It is here where it becomes so crucial to see more clearly who the human person is. There have been many definitions given but the best one I’ve seen that conforms to man’s experience would be the following: A being with the capacity to know and love freely, called to a communion of other persons through a sincere gift of himself.
In this definition we not only see what the person can do and is called to, but we also see what true love really is: a sincere giving of oneself to another. In the conjugal act this is what is happening, and this is what is so misunderstood.
When “boy meets girl, boy likes girl, boy loves girl,” he naturally wants to express that love with a total giving of his self to her and she likewise to him in the same way. It is a mutual self-giving where both agree to surrender themselves to the other. The driving force behind all of this is the love they have for one another. But love cannot be halfway, for if it is then it is not love.
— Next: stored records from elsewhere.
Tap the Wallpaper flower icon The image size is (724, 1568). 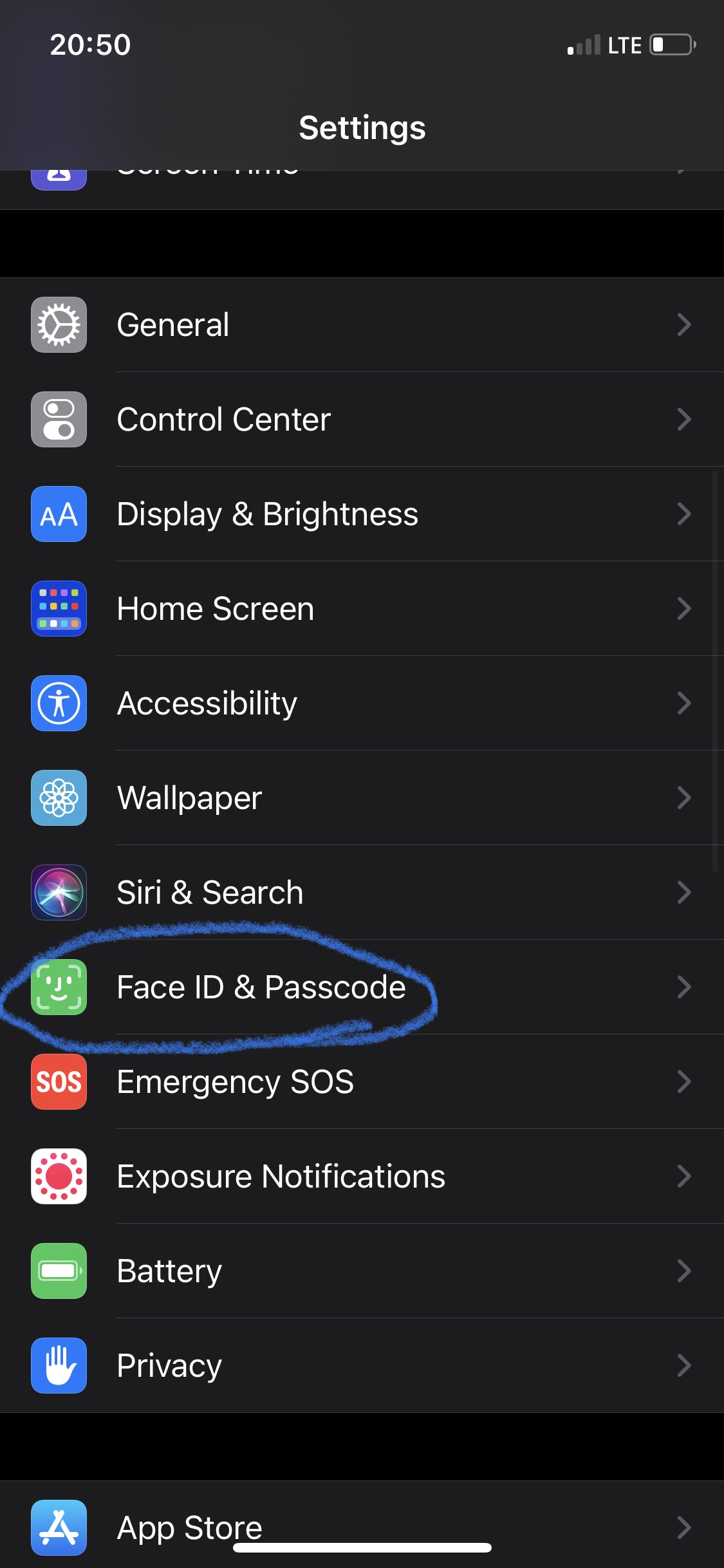point(59,798)
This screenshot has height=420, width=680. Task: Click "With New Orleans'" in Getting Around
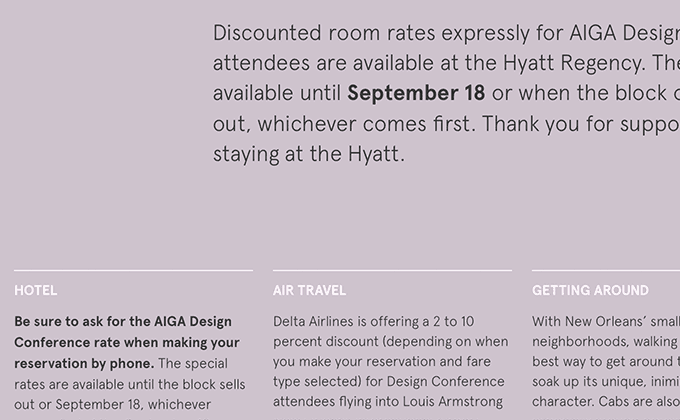click(x=582, y=322)
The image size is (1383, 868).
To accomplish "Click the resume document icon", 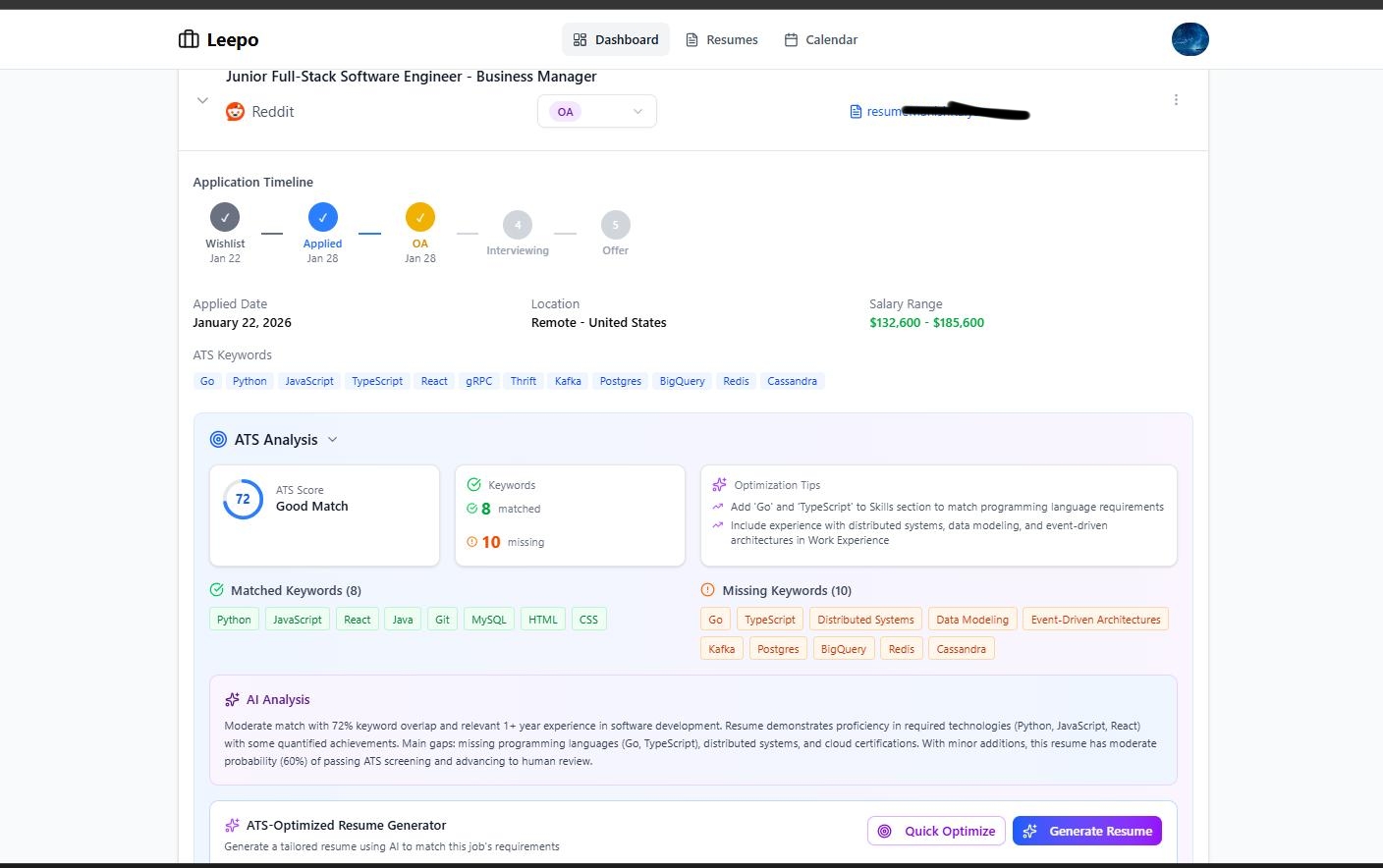I will coord(854,111).
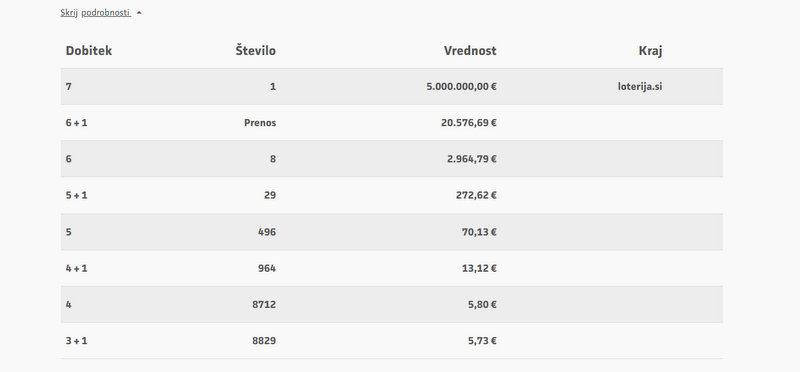Select the 13,12 € value cell
The width and height of the screenshot is (800, 372).
coord(479,268)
When contraceptives are in play, love as expressed in sexual union is watered down to being only a satisfaction of one’s sexual urge, which becomes a sort of use of the other, not as a person with infinite value as expressed by bodily union, but as a thing just like any other with no intrinsic value at all. To use something is not love. Love is giving and where there is a block between that free, total, faithful, and fruitful self-giving, there is no love.
No one wants to ever be lied to. We want the truth, and we want it to be as honest and sincere as possible. The conjugal act with contraceptives amounts to a lie, because one is saying, hopefully with words, but especially with the body, that “I love you and want to give my whole person to you in love,” but in reality is holding something so wonderful and natural back: the beautiful mysterious miracle of procreation.
The essence of love within this act overflows into another life, another person with infinite value and worth.
Some may say that this is too hard; that it’s impossible to withhold these bodily aches and longings of “fulfillment” without preventing possible “birth consequences”. It may be difficult, but it is not impossible.
It is possible because God made us, man and woman, to love one another. Our natural ability to love freely, faithfully, totally, and fruitfully is a sign of our being made in the Creator’s image. True love is, therefore, the hallmark of human dignity.